FLUID MILK HIGHLIGHTS: Milk production varies throughout the country. In the Northeast, farm level milk production is seasonally steady. Even with interruptions, steady milk levels are being reported in the Mid-Atlantic and Southeastern states. Cooler temperatures are improving cow comfort in the Central region where farm level milk output is rising slightly. Steady to stronger numbers are being seen in Southwest, Pacific Northwest, and the mountain states. Higher temperatures and issues with heard health are reported as the main contributors to weaker output in California. Class I demand for milk continues to be strong far into the school year. Spot milk prices ranged from Class III to $2.50 over-Class this week. Class II and III demand is steady, and cheese makers say they are pleased with current milk availability. Demand for cream is weaker, and multiples are moving lower in all regions as abundant spot loads find available end users for processing. Condensed skim milk loads are widely available. Condensed skim milk demand is steady. Cream multiples are 1.25 – 1.35 in the East, 1.00 – 1.32 in the Midwest, and 1.08 – 1.26 in the West.

DRY PRODUCTS HIGHLIGHTS: Low/medium heat nonfat dry milk (NDM) prices were steady to lower in all regions. Lighter Mexican demand is being reported from Western contacts, while Central/East region contacts suggest rangebound tones. Dry buttermilk prices were unchanged in the Central/East, as production is focused on contractual need. Dry buttermilk prices were mixed in the West, where production is steady. Dry whole milk prices were steady to lower this week following light demand outside of contracts. Dry whey prices were steady to higher nationwide. Dry whey remains in tight supply as processors continue to focus resources on high protein concentrations. Lactose prices moved higher on continued strengthening carbohydrate markets. Whey protein concentrate 34% prices also continued their recent and noticeably bullish run. Rennet and acid casein prices held steady on quiet trading activity outside of contractual exchanges.

ORGANIC DAIRY MARKET NEWS: The USDA's National Organic Standard Board (NOSB) is meeting in Portland Oregon October 20 - 22. The USDA AMS NOP Organic Insider sent out on November 15 discussed the upcoming NOSB meeting and noted the NOP Fall 2024 NOSB update presentation is available in the Organic Integrity Learning Center. The USDA recently announced $11.04 million in funds have been provided through the DBI to support dairy businesses and producers.

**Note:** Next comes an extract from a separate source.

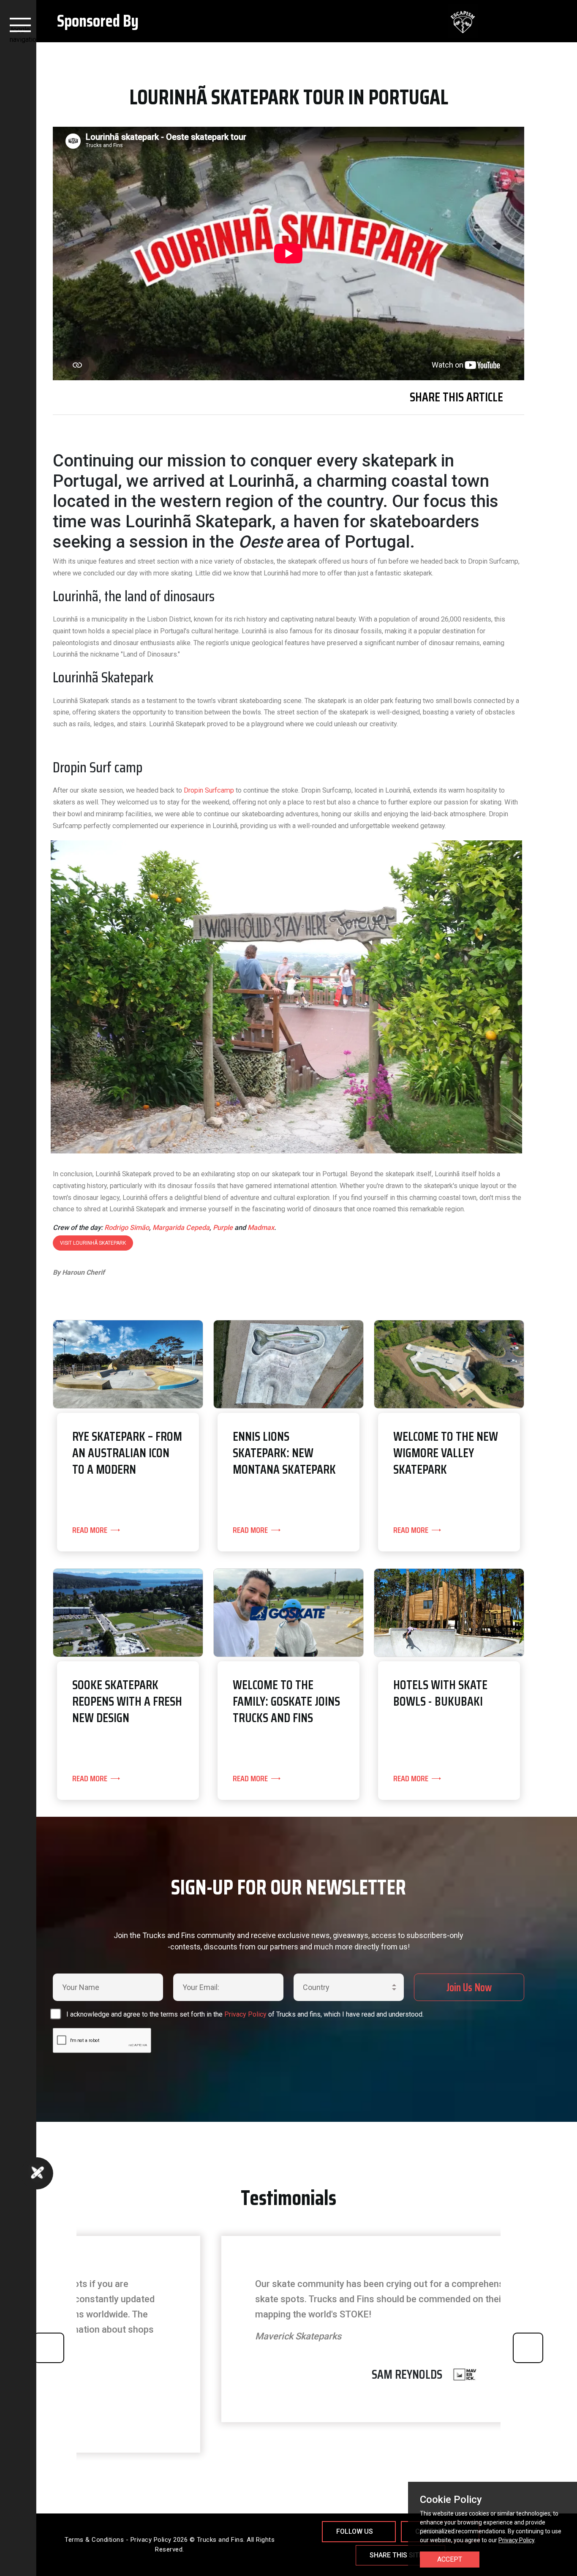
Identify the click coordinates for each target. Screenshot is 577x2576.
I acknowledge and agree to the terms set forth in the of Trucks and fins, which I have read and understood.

The Department of Energy's Argonne National Laboratory recently published a report regarding new technology which can convert dairy wastewater into biofuel and greatly reduce carbon emissions in jets. The number of organic retail dairy ads declined in this week's survey. The most advertised organic dairy commodity was milk, despite appearing in fewer ads than in week 41. Cheese was the 2nd most advertised organic dairy commodity this week, jumping from 4th place last week. Cream cheese and flavored milk were the only organic dairy commodities not present in this week's survey, despite appearing in the week 41 survey.

US NATIONAL RETAIL REPORT: Total dairy advertisements decreased for conventional and organic items in the week 42 retail ad survey. The most advertised conventional dairy commodity this week was cheese, despite appearing in fewer ads than in week 41. Meanwhile, the number of organic cheese ads grew from last week. The conventional dairy commodity which had the largest percentage increase of ad appearances from the previous survey was eggnog. Conventional yogurt overtook ice cream as the 2nd most advertised conventional dairy commodity in week 42. Total conventional and organic ice cream ads declined in this week’s survey.